▶ [What you will do]:
When you reach the line with "You are a GUI" in the data below, begin printing lines exactly, and stop once the line with "APPLY HERE (330, 1848)" has been printed.

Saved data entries
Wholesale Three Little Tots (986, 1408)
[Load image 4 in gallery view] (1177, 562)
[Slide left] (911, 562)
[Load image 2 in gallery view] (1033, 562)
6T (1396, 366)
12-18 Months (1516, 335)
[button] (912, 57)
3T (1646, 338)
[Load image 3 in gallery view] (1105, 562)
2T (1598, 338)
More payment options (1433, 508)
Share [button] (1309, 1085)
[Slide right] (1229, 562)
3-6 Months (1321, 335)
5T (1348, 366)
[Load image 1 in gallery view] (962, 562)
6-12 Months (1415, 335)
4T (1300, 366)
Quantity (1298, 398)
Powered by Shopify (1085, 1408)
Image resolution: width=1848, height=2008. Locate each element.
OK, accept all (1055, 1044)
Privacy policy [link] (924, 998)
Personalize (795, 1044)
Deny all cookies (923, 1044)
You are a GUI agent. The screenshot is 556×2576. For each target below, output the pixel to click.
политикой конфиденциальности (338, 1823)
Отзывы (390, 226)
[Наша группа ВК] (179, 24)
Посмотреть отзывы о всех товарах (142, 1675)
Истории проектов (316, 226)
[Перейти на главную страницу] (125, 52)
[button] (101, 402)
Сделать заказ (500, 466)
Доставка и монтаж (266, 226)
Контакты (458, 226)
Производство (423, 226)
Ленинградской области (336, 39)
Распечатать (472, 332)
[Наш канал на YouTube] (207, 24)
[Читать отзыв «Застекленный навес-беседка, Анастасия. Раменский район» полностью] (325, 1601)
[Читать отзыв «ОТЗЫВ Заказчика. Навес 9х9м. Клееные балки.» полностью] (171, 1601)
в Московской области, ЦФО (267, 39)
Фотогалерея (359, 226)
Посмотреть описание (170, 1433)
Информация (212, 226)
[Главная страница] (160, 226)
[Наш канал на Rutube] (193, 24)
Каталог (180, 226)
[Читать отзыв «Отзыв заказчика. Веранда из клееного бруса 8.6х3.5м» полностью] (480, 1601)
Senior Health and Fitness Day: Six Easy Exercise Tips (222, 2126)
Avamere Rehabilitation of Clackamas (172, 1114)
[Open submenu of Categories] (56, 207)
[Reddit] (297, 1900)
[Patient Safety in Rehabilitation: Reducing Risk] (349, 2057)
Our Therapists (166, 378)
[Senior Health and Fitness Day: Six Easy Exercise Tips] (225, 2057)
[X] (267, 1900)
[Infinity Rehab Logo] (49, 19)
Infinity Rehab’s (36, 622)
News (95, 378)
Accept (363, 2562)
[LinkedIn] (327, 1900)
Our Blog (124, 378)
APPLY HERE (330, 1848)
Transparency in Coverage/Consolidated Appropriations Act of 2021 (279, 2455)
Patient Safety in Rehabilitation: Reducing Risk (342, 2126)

▶ [Reply]:
You are a GUI agent. The screenshot is 556×2576. For each target below, output the pixel to click.
политикой конфиденциальности (338, 1823)
Отзывы (390, 226)
[Наша группа ВК] (179, 24)
Посмотреть отзывы о всех товарах (142, 1675)
Истории проектов (316, 226)
[Перейти на главную страницу] (125, 52)
[button] (101, 402)
Сделать заказ (500, 466)
Доставка и монтаж (266, 226)
Контакты (458, 226)
Производство (423, 226)
Ленинградской области (336, 39)
Распечатать (472, 332)
[Наш канал на YouTube] (207, 24)
[Читать отзыв «Застекленный навес-беседка, Анастасия. Раменский район» полностью] (325, 1601)
[Читать отзыв «ОТЗЫВ Заказчика. Навес 9х9м. Клееные балки.» полностью] (171, 1601)
в Московской области, ЦФО (267, 39)
Фотогалерея (359, 226)
Посмотреть описание (170, 1433)
Информация (212, 226)
[Главная страница] (160, 226)
[Наш канал на Rutube] (193, 24)
Каталог (180, 226)
[Читать отзыв «Отзыв заказчика. Веранда из клееного бруса 8.6х3.5м» полностью] (480, 1601)
Senior Health and Fitness Day: Six Easy Exercise Tips (222, 2126)
Avamere Rehabilitation of Clackamas (172, 1114)
[Open submenu of Categories] (56, 207)
[Reddit] (297, 1900)
[Patient Safety in Rehabilitation: Reducing Risk] (349, 2057)
Our Therapists (166, 378)
[Senior Health and Fitness Day: Six Easy Exercise Tips] (225, 2057)
[X] (267, 1900)
[Infinity Rehab Logo] (49, 19)
Infinity Rehab’s (36, 622)
News (95, 378)
Accept (363, 2562)
[LinkedIn] (327, 1900)
Our Blog (124, 378)
APPLY HERE (330, 1848)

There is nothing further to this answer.